A request to http://<host-ip>:9090/ reaching a server on :8080 inside the VM crosses three NAT translations on the way in, all reversed by conntrack on the way out:

flowchart TD
  client["Browser to host-ip:9090"]
  hostdnat["1. Docker host DNAT<br/>host-ip:9090 to container-bridge-ip:8080"]
  prerouting["2. Container PREROUTING DNAT<br/>container-bridge-ip:8080 to vm-ip:8080"]
  postrouting["3. Container POSTROUTING MASQUERADE<br/>src rewritten to mvlan0 IP"]
  vm["Windows VM<br/>eth0 = vm-ip (DHCP), server on :8080<br/>sees src = mvlan0 IP"]

  client --> hostdnat --> prerouting --> postrouting
  postrouting -->|"out the macvlan child, L2-bridged to the VM"| vm
  vm -.->|"reply: un-MASQUERADE, un-DNAT, out the bridge, host un-DNAT"| client

The VM is unaware of any of this. It just sees a normal LAN client at the container’s macvlan IP talking to its service port.
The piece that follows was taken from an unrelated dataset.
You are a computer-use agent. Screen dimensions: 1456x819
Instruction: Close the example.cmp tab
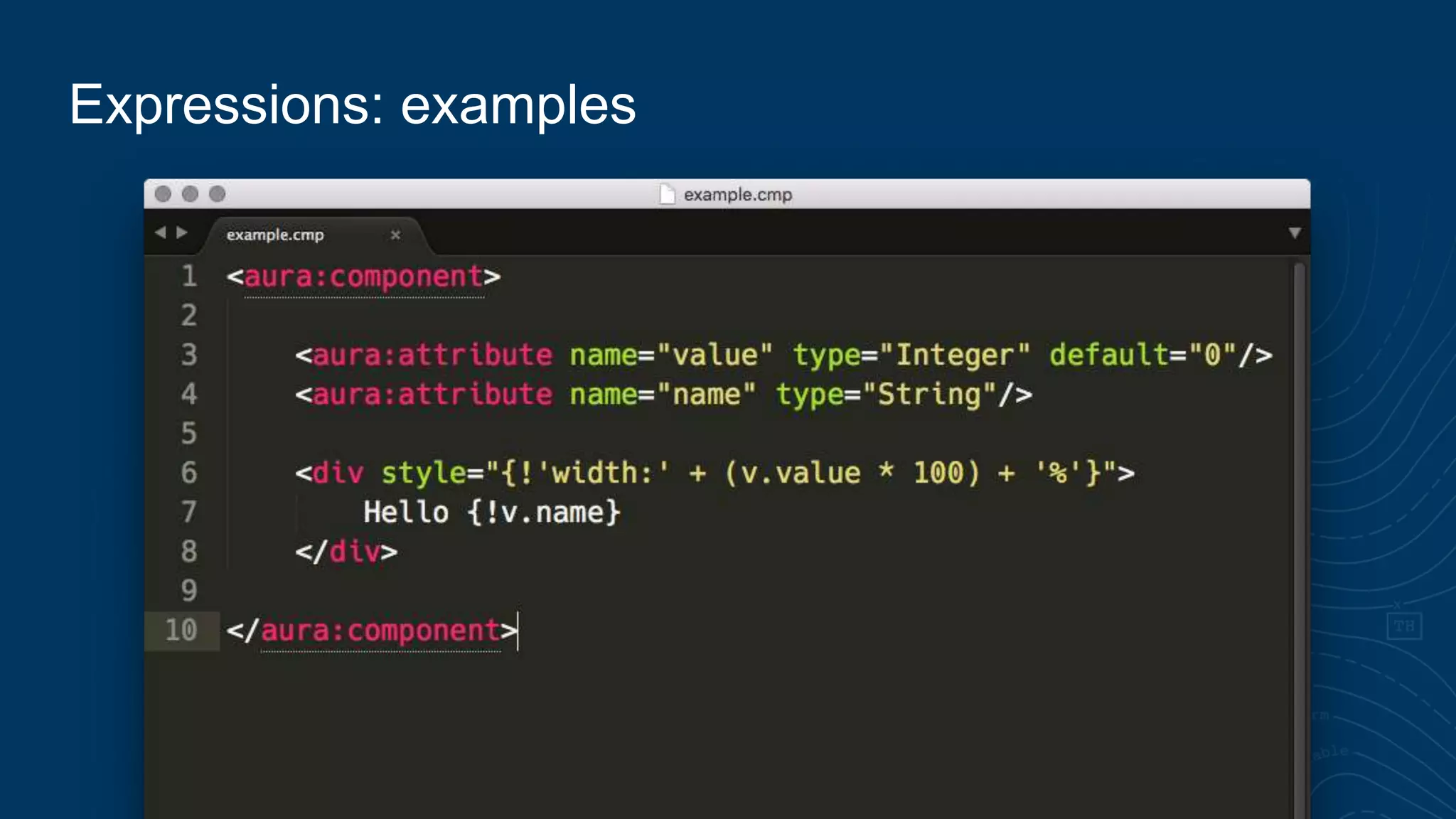point(395,235)
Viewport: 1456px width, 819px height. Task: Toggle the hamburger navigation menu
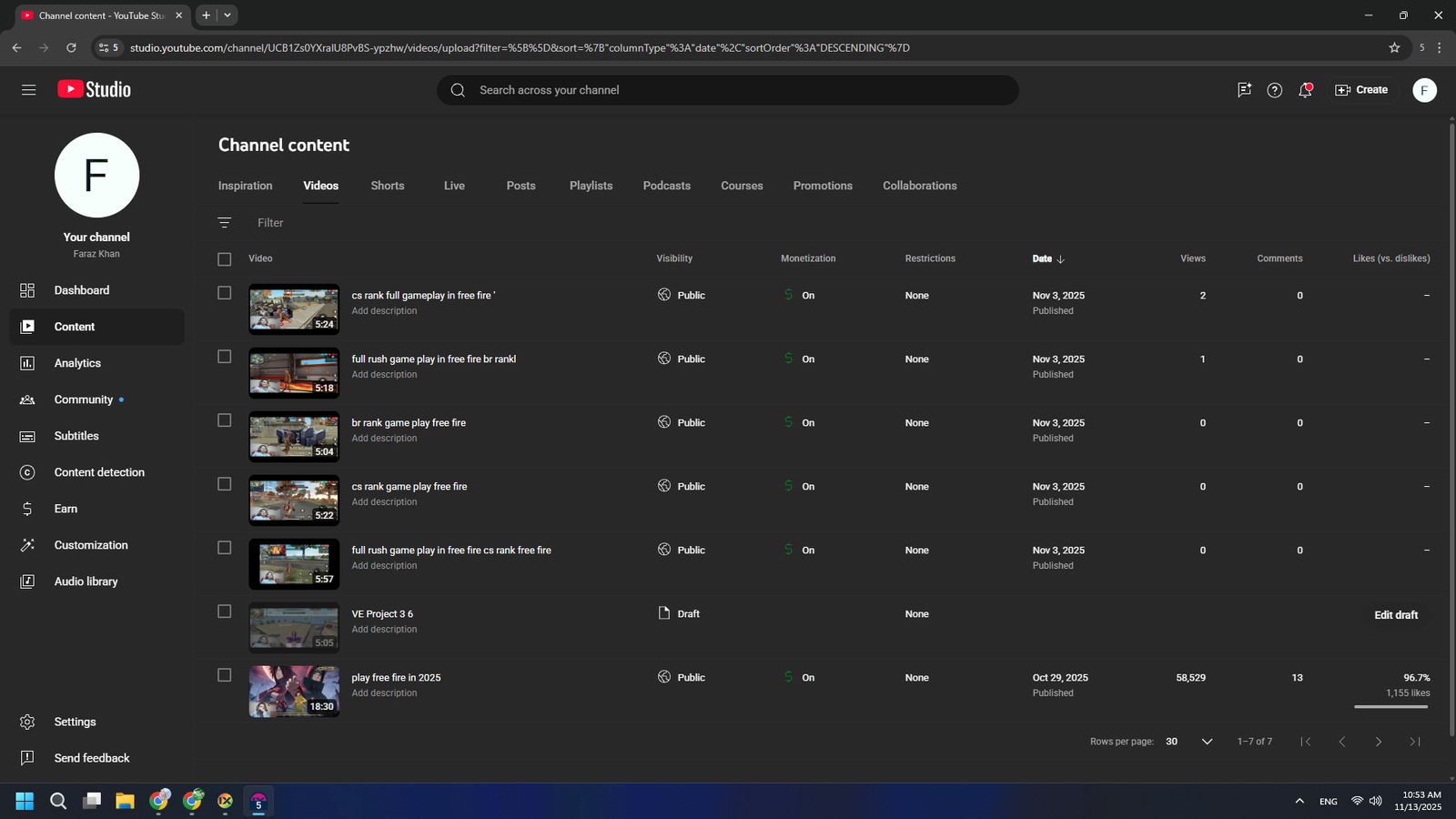pos(29,90)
Service runs inReachable via published host port?Reachable via VM’s LAN IP?
Container itself (e.g. the noVNC viewer on :8006)Yes, port publishing works as normalNo (the VM, not the container, is on the LAN)
Windows VM (RDP :3389, custom services on any port)Yes, via the entrypoint watcher aboveYes

The watcher lives in the Windows base image, so existing workspaces built against an older image need a rebuild to pick it up. If the VM never finishes DHCP, the watcher exits without installing rules, and the VM is still reachable directly at its own LAN IP.
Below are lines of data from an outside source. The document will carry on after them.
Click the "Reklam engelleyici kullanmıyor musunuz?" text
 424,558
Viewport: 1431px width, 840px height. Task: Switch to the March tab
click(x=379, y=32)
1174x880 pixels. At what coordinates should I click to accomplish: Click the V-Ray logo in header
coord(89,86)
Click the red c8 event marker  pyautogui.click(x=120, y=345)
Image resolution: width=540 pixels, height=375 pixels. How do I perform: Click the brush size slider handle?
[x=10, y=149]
CombinationWorks out of the box?
Bridge only + port publishingYes
Macvlan only, dedicated NIC, no port publishingYes
Macvlan only, shared NIC, no port publishingYes
Macvlan (dedicated NIC) + port publishingYes
Macvlan (shared NIC) + port publishing (Linux workspace)Yes, provided the container image has the ip command. The agent adds host-route exceptions at start.
Macvlan + port publishing (Windows VDI)Yes for both container-served and VM-served ports (the latter via the entrypoint watcher, which requires a current Windows base image).